Makefile: can (GNU) make internally report whether a target needs updating?

This is my problem: I can build a binary in one of two ways and each has checks that can be done on them (under their own make targets); I would like a check target to run whichever target is appropriate dependent on which build target was run under a previous call of make: can this be done internally without touching files or some other "external" way of recording which build target was run?

An illustration may help:

.PHONY: all modified
all: $(obj)
    $(CXX) ... -o $(BIN)

modified: $(obj) $(extra_objs)
    $(CXX) ... -o $(BIN)


.PHONY: check check_all check_modified
check_all: all
    ...

check_modified: modified
    ...

check:
    # ??? Some makefile variable I don't know about?

so that I can ask this of the shell:

make X       # <-- X = {all, modifie开发者_StackOverflow社区d}
...          # <-- this is important: this is not a question of target dependency
make check   # <-- have `check' run `check_X' target

I figure that the only way for a particular make call to know which target was run before is by determining if it needs updating or not. Id est, if all is up-to-date, then run check_all, if modified is up-to-date then run check_modified, and default to check_all.

So, can I ask make "internally" whether target X would be updated if I asked to run it? "Internal" meaning no calling of $(MAKE) -n, or no touch Y and then asking the shell if [ -f Y ] ....

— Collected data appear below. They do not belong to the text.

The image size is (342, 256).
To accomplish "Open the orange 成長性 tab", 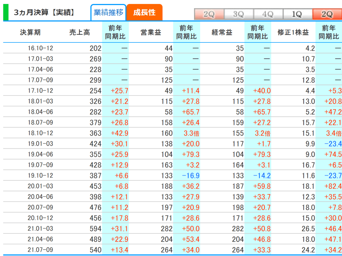I will coord(144,13).
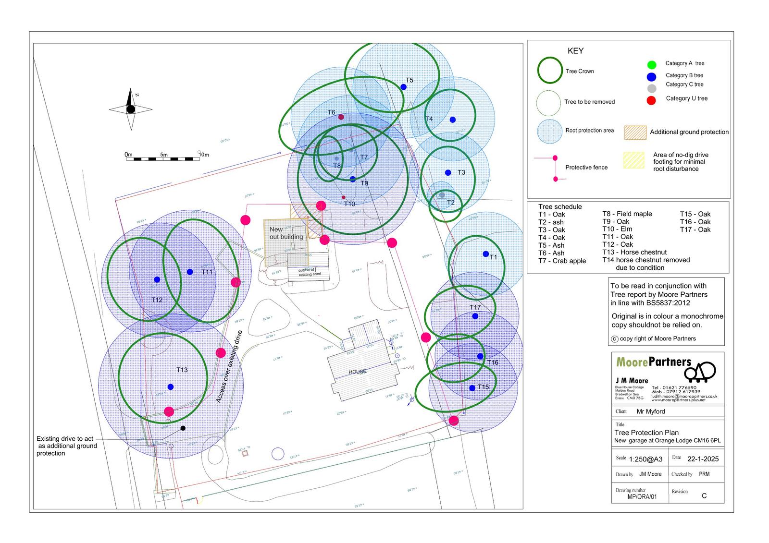
Task: Click the blue dot of tree T1
Action: (x=485, y=254)
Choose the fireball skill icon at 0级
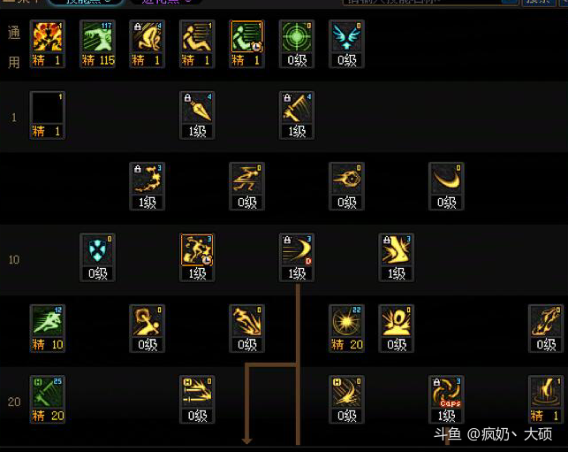This screenshot has width=568, height=452. 346,186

As you can see, it's not quite a question of dependency because that, clearly, will build the dependency when all I want to do is check to see whether it has been run before. So, any ideas or (alternative suggestions)?

UPDATE:

OK, I guess the answer is: No. The best I can probably do is this:

.PHONY: check
check: $(if $(wildcard $(firstword $(extra_objs))),check_modified,check_all)

Obviously, this method is functionally the same as creating a file when creating one of the targets and then checking for that, but in this case the file I'm checking for is created anyway and unique to the target that creates it, which I suppose makes it slightly less ugly.

(Note: I ran into the problem that:

.PHONY: check
check:
    $(MAKE) -q modified && $(MAKE) check_modified || $(MAKE) check_all

won't exactly work for the code I had above because all and modified are phony and so will always need updating as far as make is concerned, so that kind of rules that one out! But, it's a simple and concise way of solving the problem for targets named after the file they'd create so I'll mention it for reference.)

---

Maybe spawning another make internally with the -q flag helps?

Usage: make [options] [target] ...

Options:

[...]

-q, --question Run no commands; exit status says if up to date.

---

You could record the build type in a file and read that back later to pick the right "check" target like so:

all: $(obj)
    $(CXX) ... -o $(BIN)
    echo $@ > $(BIN)-kind

modified: $(obj) $(extra_objs)
    $(CXX) ... -o $(BIN)
    echo $@ > $(BIN)-kind

check: $(if $(wildcard $(BIN)-kind),check_$(shell cat $(BIN)-kind))

---

To answer the title of your question, see double colon rules. Quoting the manual:

Double-colon rules are somewhat obscure and not often very useful; they provide a mechanism for cases in which the method used to update a target differs depending on which prerequisite files caused the update, and such cases are rare.

Sounds (almost) just what you are after.